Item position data
** START **

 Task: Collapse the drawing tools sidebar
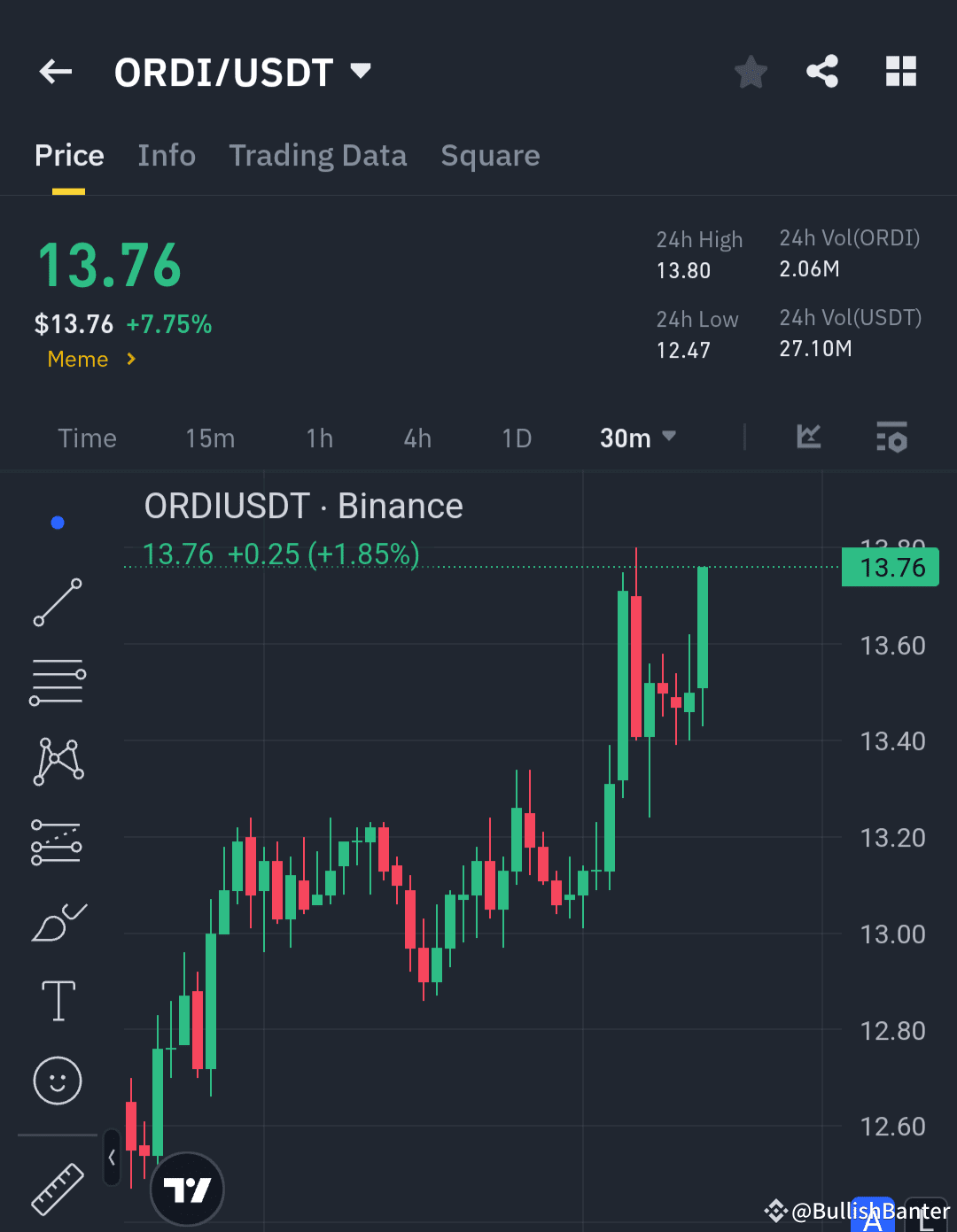point(110,1157)
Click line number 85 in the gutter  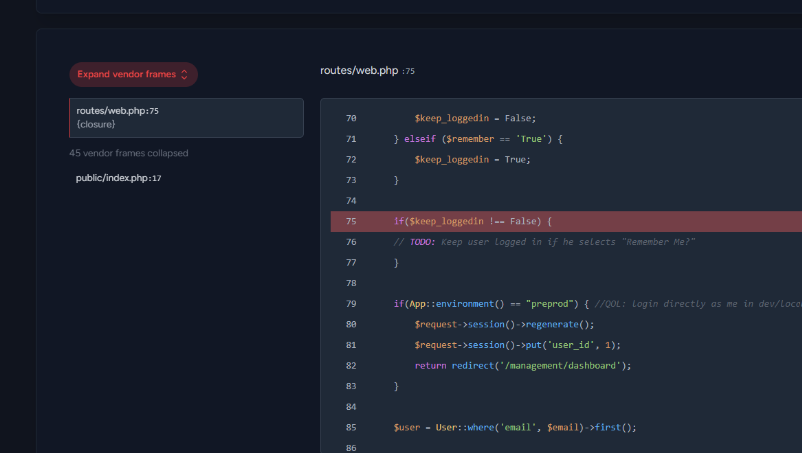point(351,427)
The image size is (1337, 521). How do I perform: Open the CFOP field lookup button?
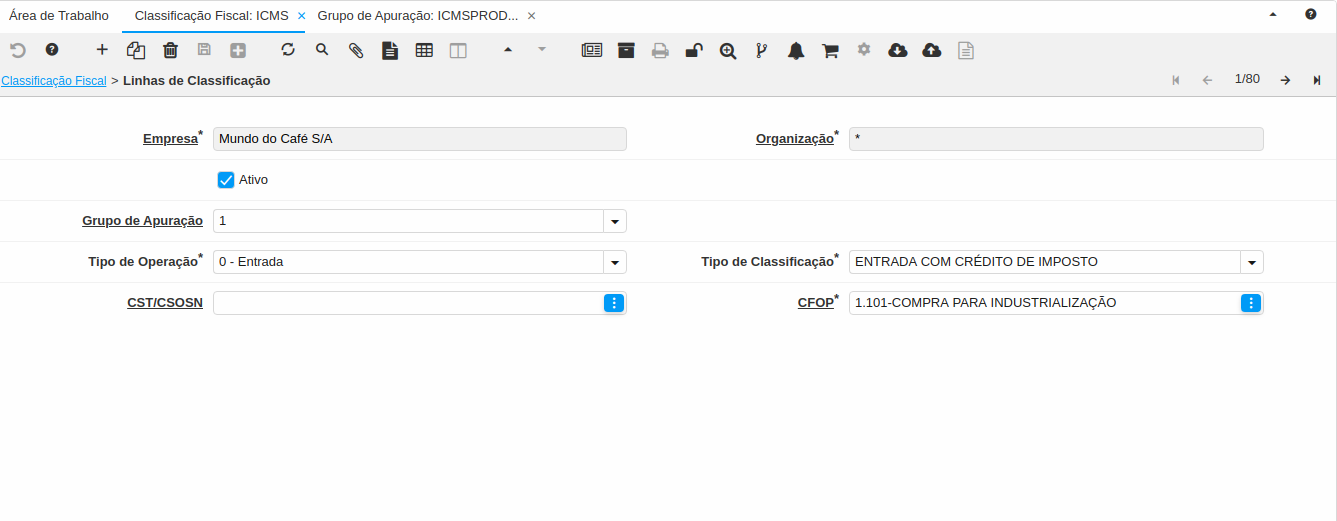point(1251,303)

** END **

## [Set task]
Please rewrite the data from the line containing "The image size" through the end of the data, with the request line included, multiplying each answer coordinate by 1.7 and rounding to the nearest whole number, with halves rounded up. Leave out the pictures.

## [Answer to the task]
The image size is (1337, 521). How do I perform: Open the CFOP field lookup button?
point(2127,515)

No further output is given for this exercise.